On Fri, Mar 22, 2019 at 01:28:39PM +0100, David Brown wrote:
> If you compile a "hello, world!" C program, then the C standards do not
> define how those words get on your screen.  As far as /C/ is concerned,
> the workings of "printf" are undefined behaviour - because the C
> standard does not define them.

No, printf behavior is not undefined behavior.  It is defined in terms of
behavior on the streams (e.g. C99 7.19.2) and the exact streams behavior has
some well defined and some implementation defined parts.

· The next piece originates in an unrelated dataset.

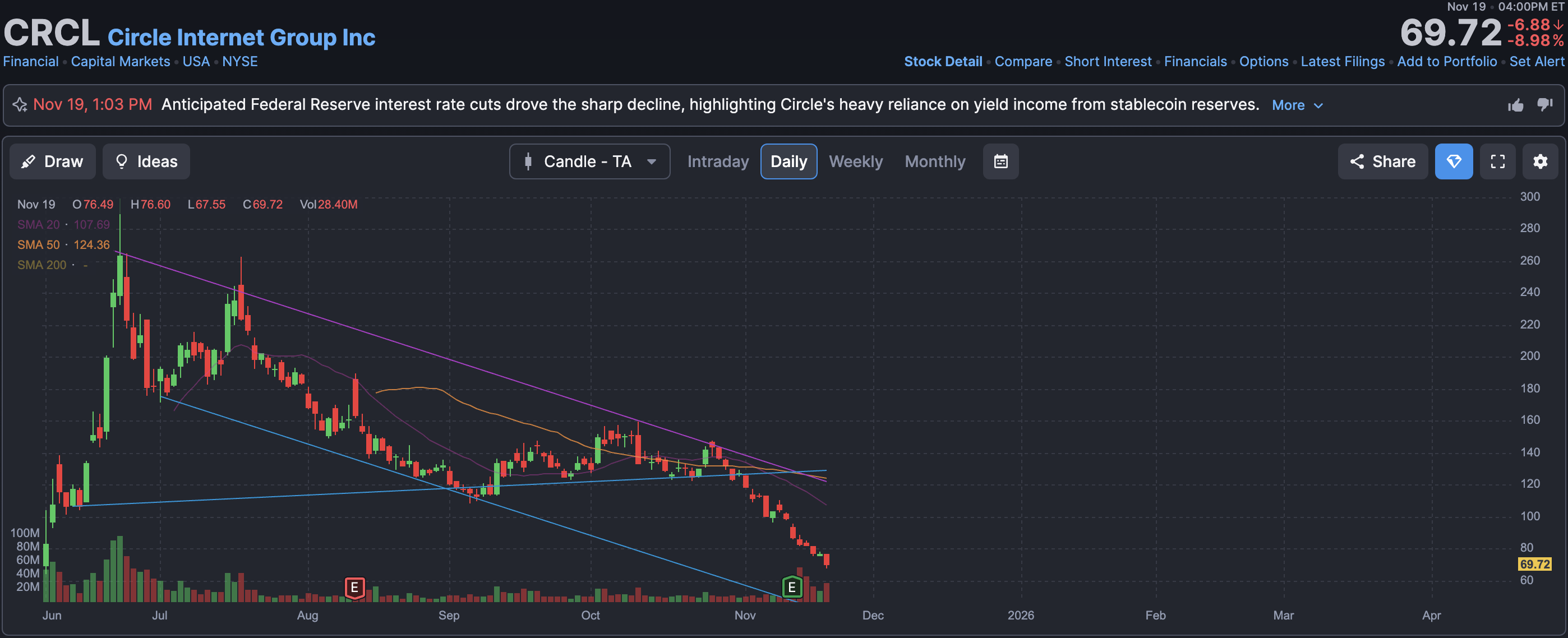Click the green earnings marker in November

Undefined behavior is not something not specified in the C standard, it is
when the C standard says that in such and such case the behavior is
undefined.

The glossary (C99) says:

implementation-defined behavior
unspecified behavior where each implementation documents how the choice is made

EXAMPLE An example of implementation-defined behavior is the propagation of the 
high-order bit
when a signed integer is shifted right.

undefined behavior
behavior, upon use of a nonportable or erroneous program construct or of 
erroneous data,
for which this International Standard imposes no requirements

NOTE Possible undefined behavior ranges from ignoring the situation completely 
with unpredictable
results, to behaving during translation or program execution in a documented 
manner characteristic of the
environment (with or without the issuance of a diagnostic message), to 
terminating a translation or
execution (with the issuance of a diagnostic message).
EXAMPLE An example of undefined behavior is the behavior on integer overflow.